** Start Given records **

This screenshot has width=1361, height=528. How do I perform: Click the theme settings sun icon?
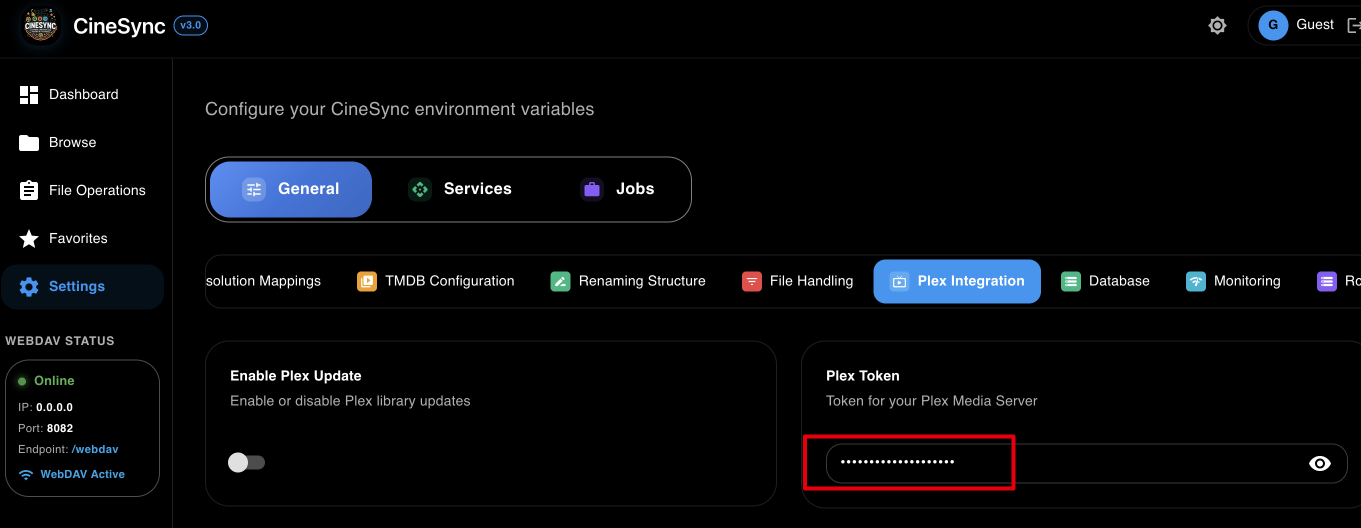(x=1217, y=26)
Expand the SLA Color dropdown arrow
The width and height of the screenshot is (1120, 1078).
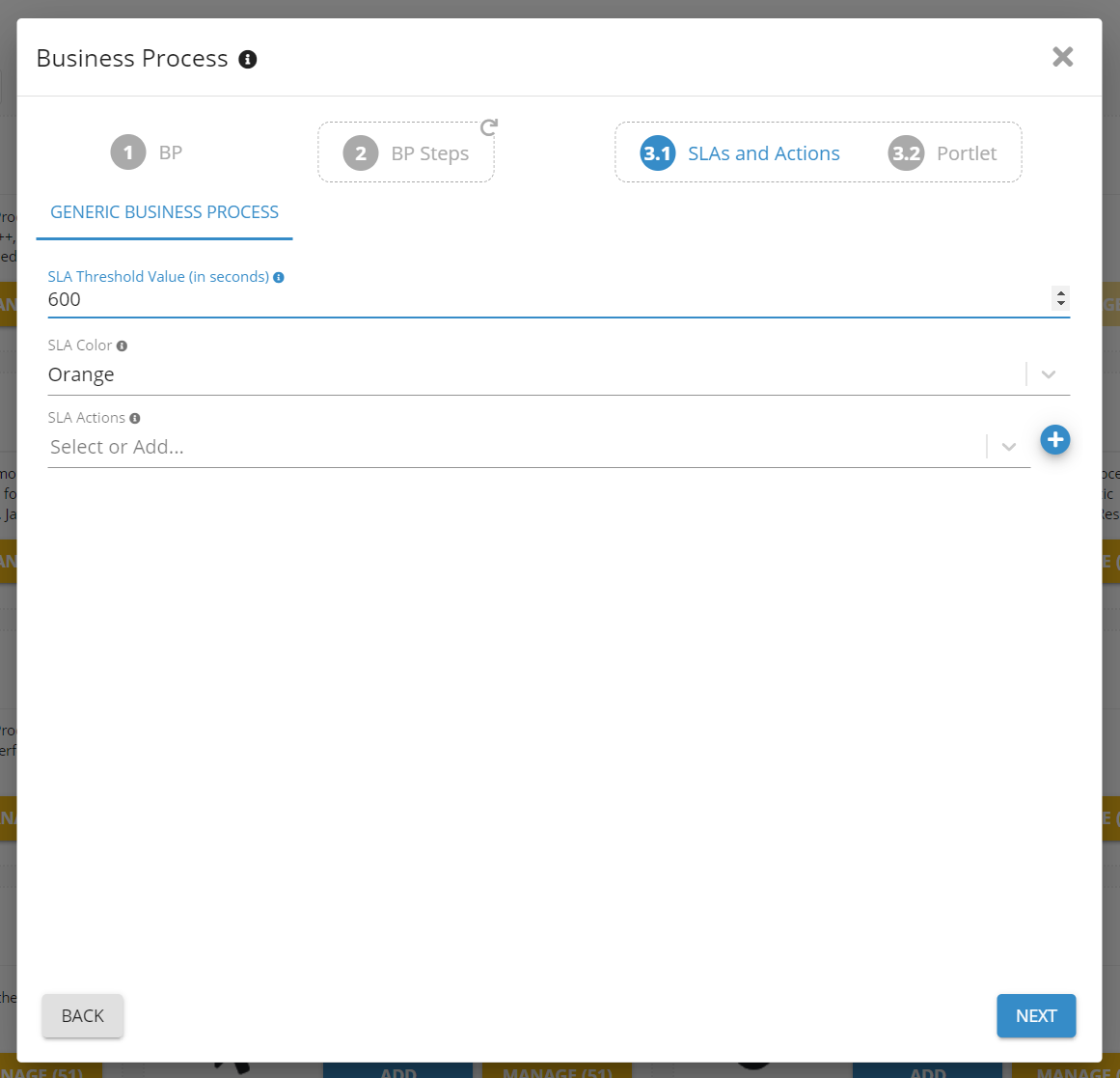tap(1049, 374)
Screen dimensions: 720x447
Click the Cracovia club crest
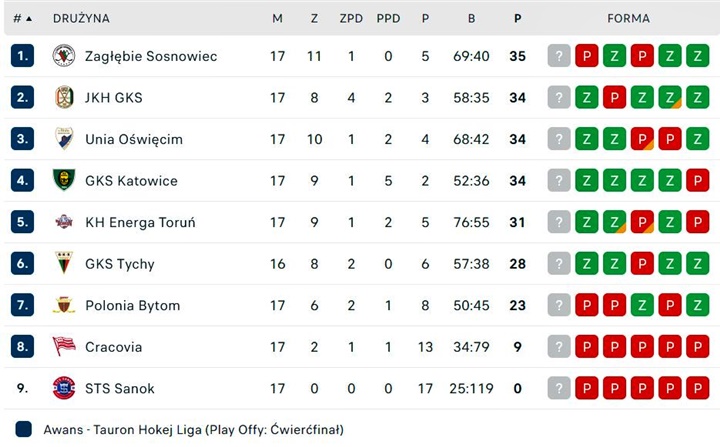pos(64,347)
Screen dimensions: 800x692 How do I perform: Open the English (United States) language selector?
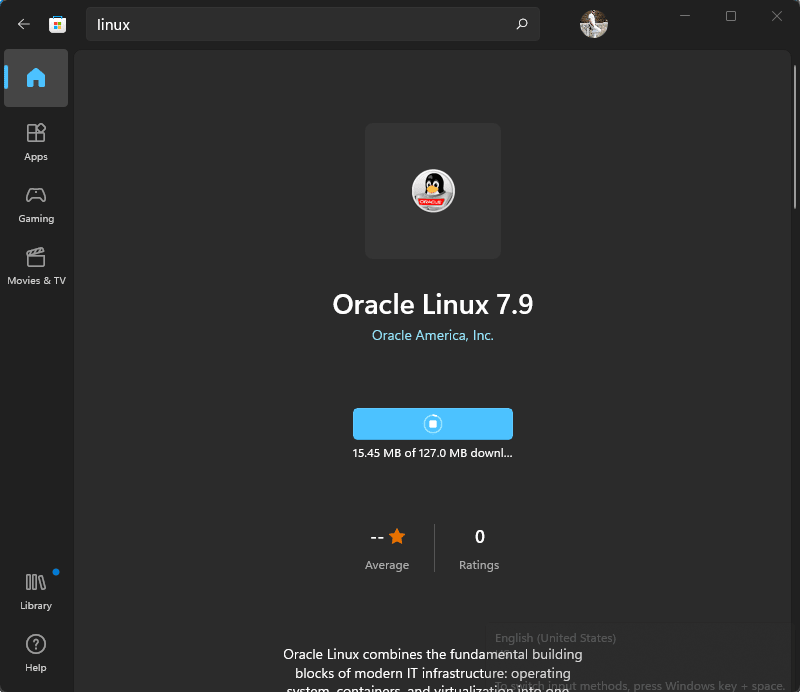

** End Given records **

* _Directions for this task_
Format the listing above as a Markdown table with the columns "No." and "Text," giving each nonblank line its own numbered row. Omit the pictures.

* _Output below_
| No. | Text |
|---|---|
| 1 | This screenshot has width=1361, height=528. How do I perform: Click the theme settings sun icon? |
| 2 | (x=1217, y=26) |
| 3 | Expand the SLA Color dropdown arrow |
| 4 | The width and height of the screenshot is (1120, 1078). |
| 5 | tap(1049, 374) |
| 6 | Screen dimensions: 720x447 |
| 7 | Click the Cracovia club crest |
| 8 | pos(64,347) |
| 9 | Screen dimensions: 800x692 How do I perform: Open the English (United States) language selector? |